Experience Counts in Reading Mammograms

Study finds false-positive rate 50% higher in younger radiologists

TUESDAY, Sept. 17, 2002 (HealthDayNews) -- When it comes to reading routine mammograms, young, unseasoned radiologists are more likely than older, experienced ones to be suspicious of lumps that later prove benign, a new study has found.

The study, appearing in tomorrow's Journal of the National Cancer Institute, showed that women who have their screening mammograms read by greener doctors have about a 50 percent higher chance of being told they might have breast cancer than if they see a veteran. While these "false-positive" readings may result from an abundance of caution, they're emotionally jarring, have a steep financial toll, and often lead to painful biopsies.

"There's definitely a high degree of variability among radiologists in how they interpret mammograms," said Dr. Joann Elmore, a University of Washington physician and lead author of the study.

"The best doctors probably get the most challenging patients, and you need to adjust for that," Elmore said. And many doctors quick to call a lump suspicious probably end up catching cancers that other doctors might let pass.

Still, she said, the findings indicate that women face sizable differences in false-positive rates among doctors in their communities, and that could have an impact on the care they receive. "In this case experience might be even more important, because we're talking about a screening test where you're trying to do no harm."

Annual X-ray mammograms are recommended for women over the age of 40 -- meaning tens of millions of the tests are performed each year in this country.
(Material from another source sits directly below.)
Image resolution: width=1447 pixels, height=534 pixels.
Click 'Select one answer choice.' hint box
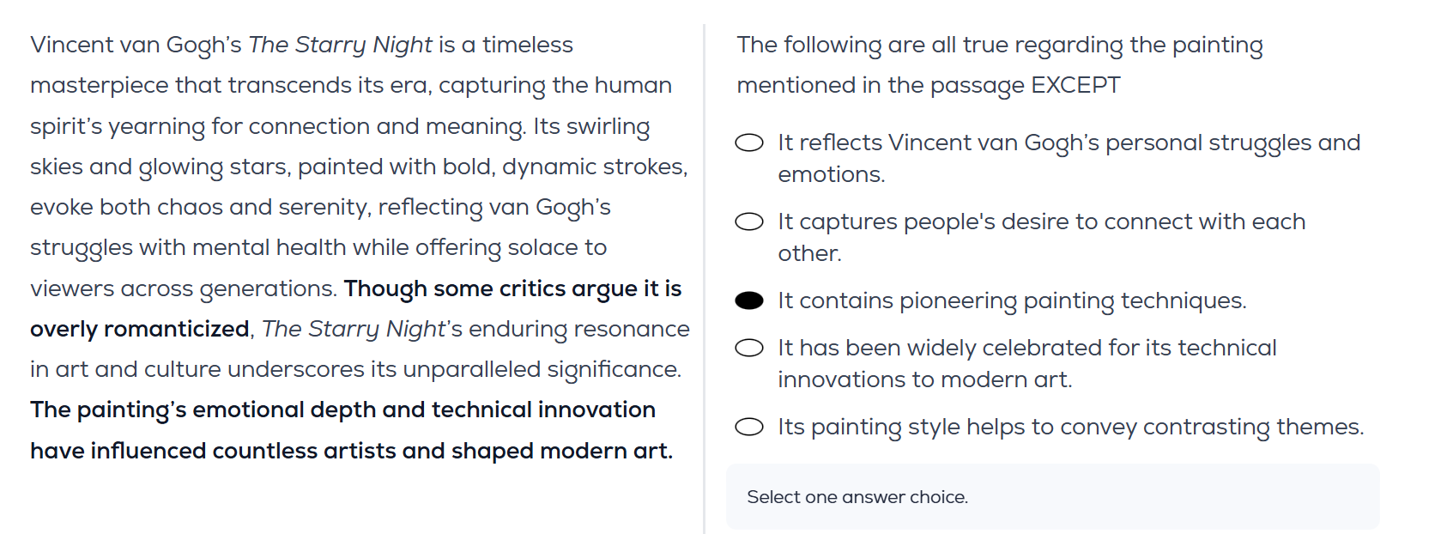point(1052,497)
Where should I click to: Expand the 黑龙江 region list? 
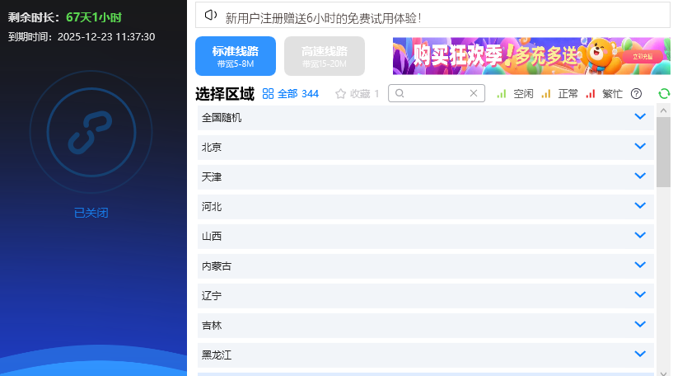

Roughly 190,000 women are diagnosed with breast cancer every year.

In their study, Elmore and her colleagues looked at how consistently two dozen New England radiologists read 8,734 routine mammograms taken from nearly 2,170 middle-aged and elderly women.
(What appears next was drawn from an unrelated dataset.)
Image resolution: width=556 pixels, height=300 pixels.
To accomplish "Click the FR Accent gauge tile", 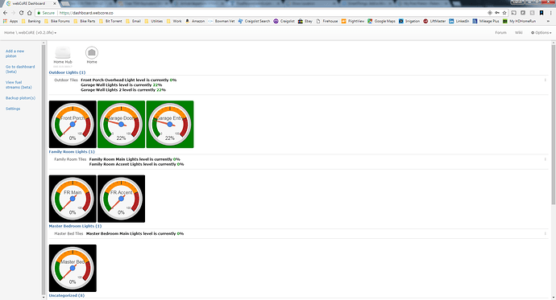I will (121, 199).
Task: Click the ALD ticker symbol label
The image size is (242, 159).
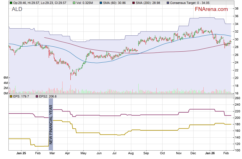Action: (17, 9)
False-positive rates ranged from 2.6 percent to nearly 16 percent, the researchers found. Doctors in practice longer were less likely to misread a test than those trained recently.
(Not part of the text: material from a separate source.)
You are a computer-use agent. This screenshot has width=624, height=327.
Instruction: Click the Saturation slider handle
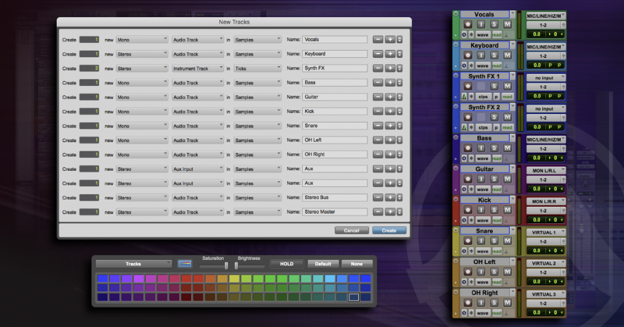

Breast cancer appears in roughly one in 1,000 women. Therefore, a woman called back for further study by a radiologist with a false-positive rate of 10 percent is about 100 times more likely be cancer-free than to truly have a tumor.

When Elmore's group accounted for factors that might exacerbate the gulf -- like the difficulty of patients seen, for example, or how many films the doctor read -- the amount of variability shrank by about half. But enough remained that if a woman were to see two radiologists in her town, her chances of being told she had a tumor were 50 percent higher at the less accurate office.

The tests were performed between 1985 and 1993, before radiologists adopted a standardized five-point scale for mammography. So the situation today might be somewhat more even than in decades past, Elmore said.

Elmore said the study doesn't address diagnostic mammography, and she suspects that the variability between physicians in these cases is much narrower. In diagnostic imaging, the volume of tests is much lower.

M. Robyn Andersen, a health psychologist at the Fred Hutchinson Cancer Center in Seattle and a co-author of an editorial accompanying the journal article, said the study highlights a fact of mammography women don't want to hear: It's not a perfect test.

"Many may not know just how many false-positives happen for every cancer found," Andersen said. "If you're called back, the chances are very good that it is indeed a false-positive, so that's not the time to get worried. Get worried at the needle biopsy. Before that it's probably a conservative radiologist trying to do their job."

One way to iron out the variability would be to have two radiologists read each screening film, as is done in many countries outside the United States. Andersen said she's not sure why the United States doesn't use this safety net.

"My guess is it's basically a culture thing," she said. "A lot of physicians and a lot of us as people who go to physicians are really used to believing that any physician we see is more than just competent. They're always right. They don't usually think of second opinions for routine tests." The reality, though, is that reading mammograms is an art, and different doctors have different eyes.